* _WORK TO DO_
Render the data from the line with "At what coordinates" to the line with "Where should I" as a JSON list of strings, one string per line and no strings for blank lines. Leave the pictures out.

* _ROWS_
——————————
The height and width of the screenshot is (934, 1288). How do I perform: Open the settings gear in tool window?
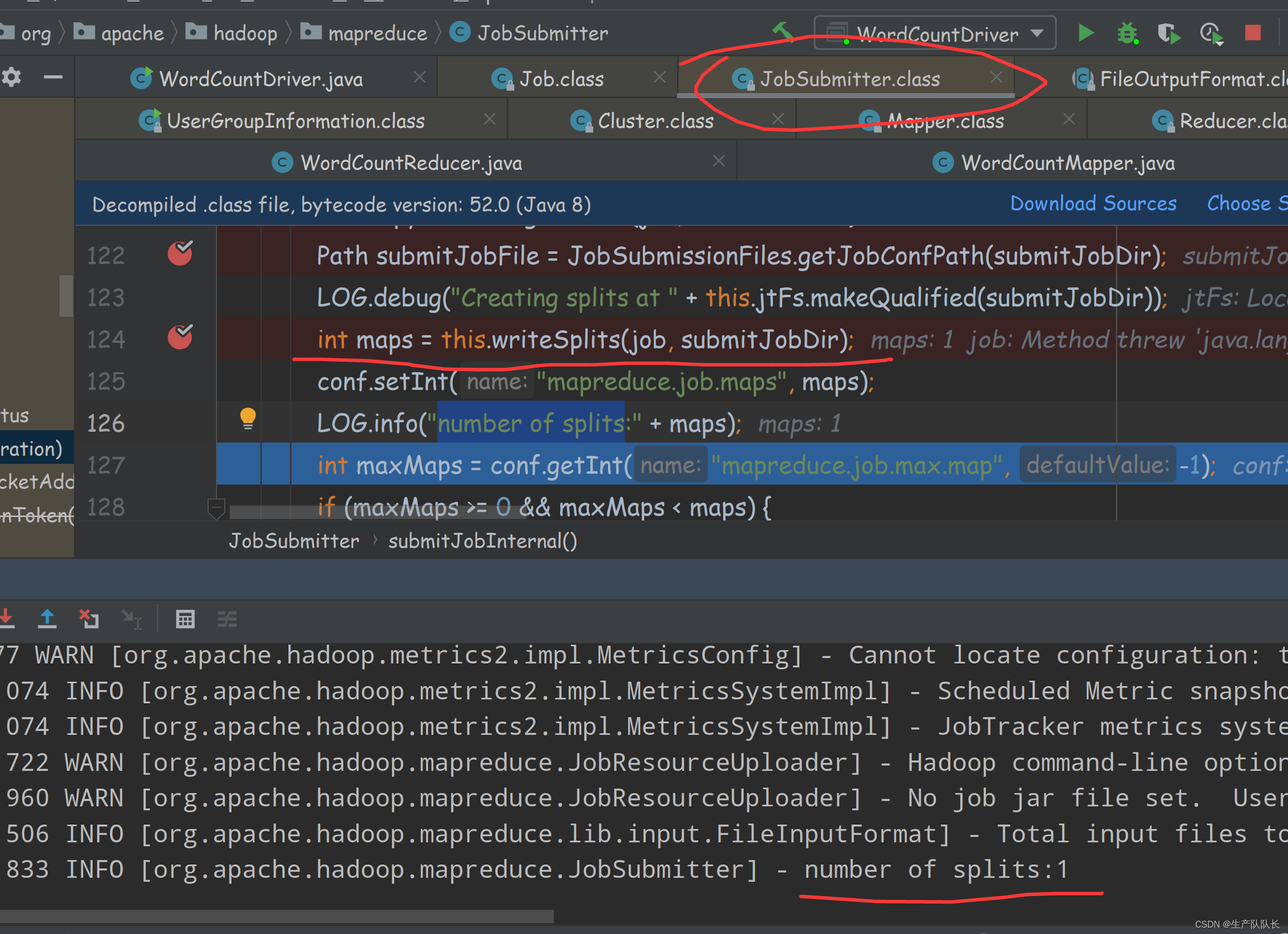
——————————
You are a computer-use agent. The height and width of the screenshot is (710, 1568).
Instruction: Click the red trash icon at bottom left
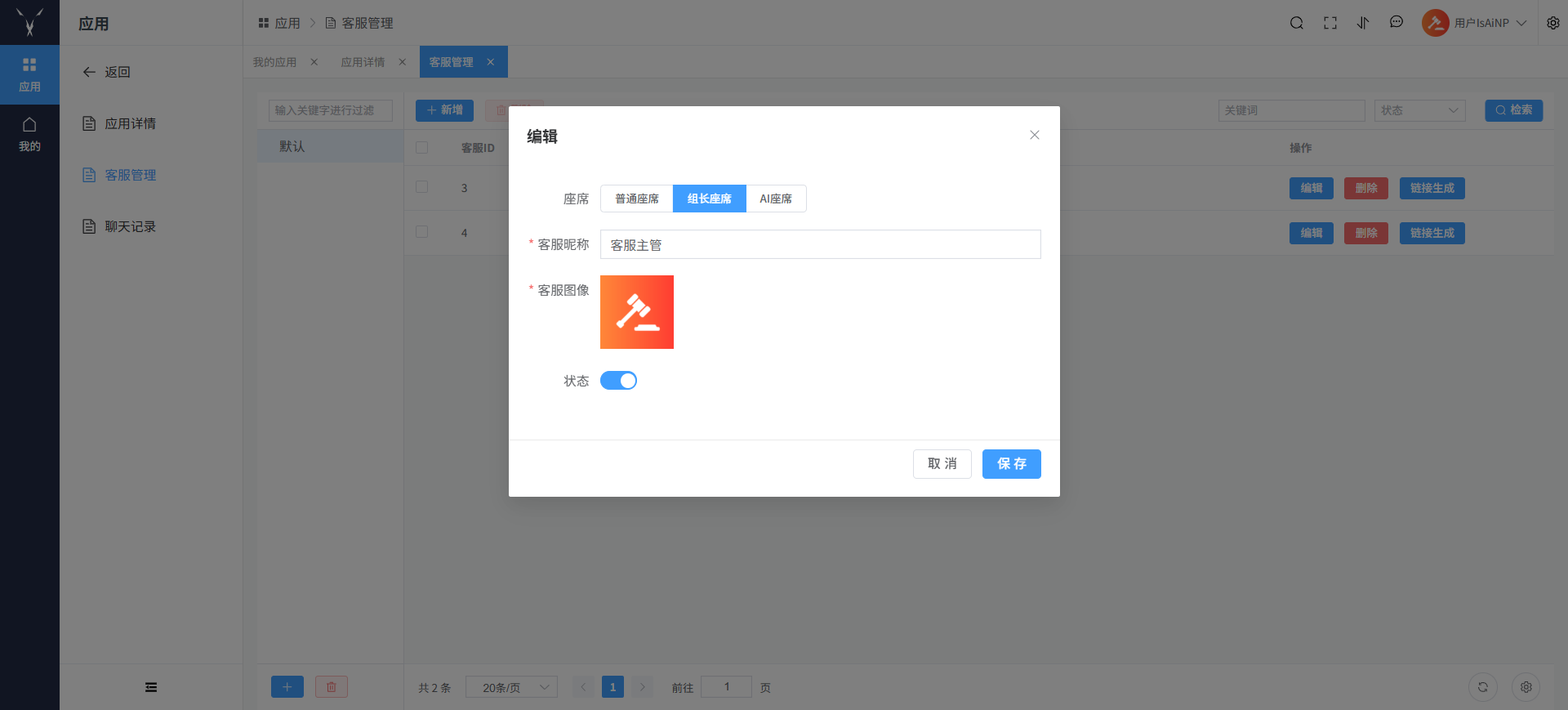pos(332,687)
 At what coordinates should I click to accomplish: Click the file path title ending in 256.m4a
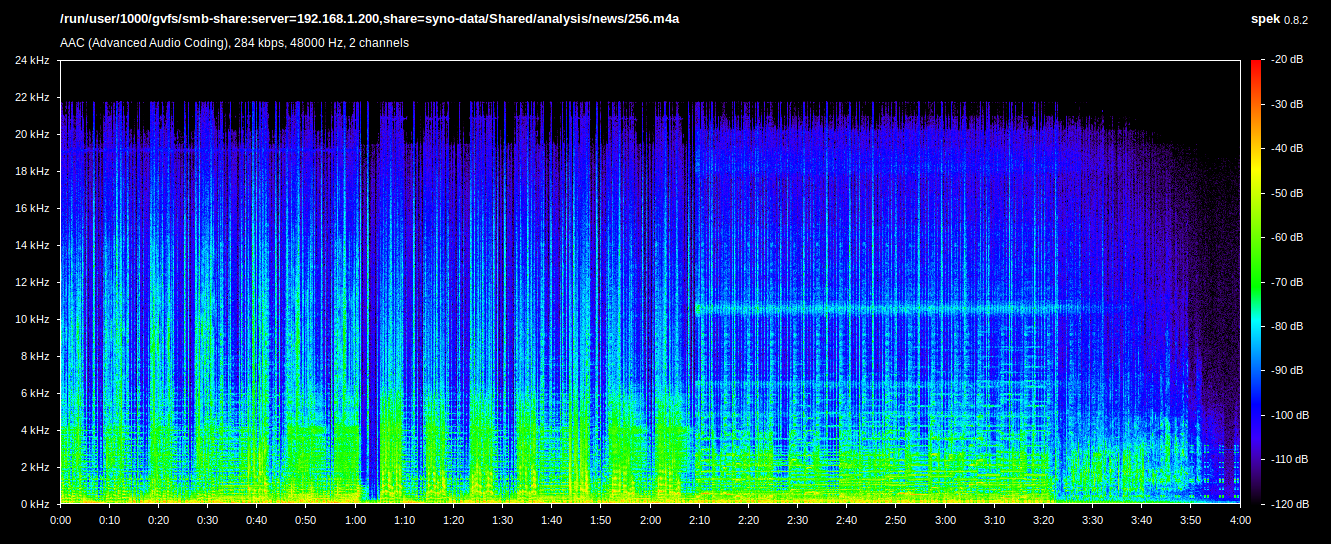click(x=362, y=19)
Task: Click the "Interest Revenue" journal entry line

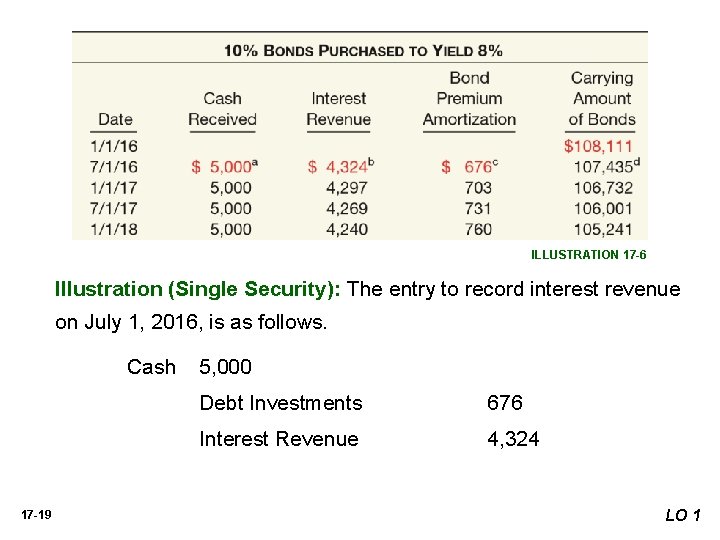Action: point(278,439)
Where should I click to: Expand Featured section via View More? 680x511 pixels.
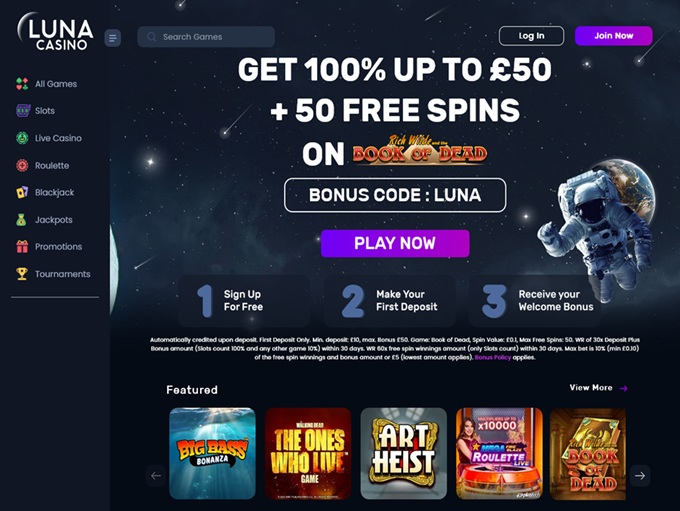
——————————
* _SOLUTION FOR THIS TASK_
[
  " At what coordinates should I click to accomplish: Click the file path title ending in 256.m4a",
  "click(x=362, y=19)",
  "Task: Click the \"Interest Revenue\" journal entry line",
  "Action: point(278,439)",
  "Where should I click to: Expand Featured section via View More? 680x511 pixels."
]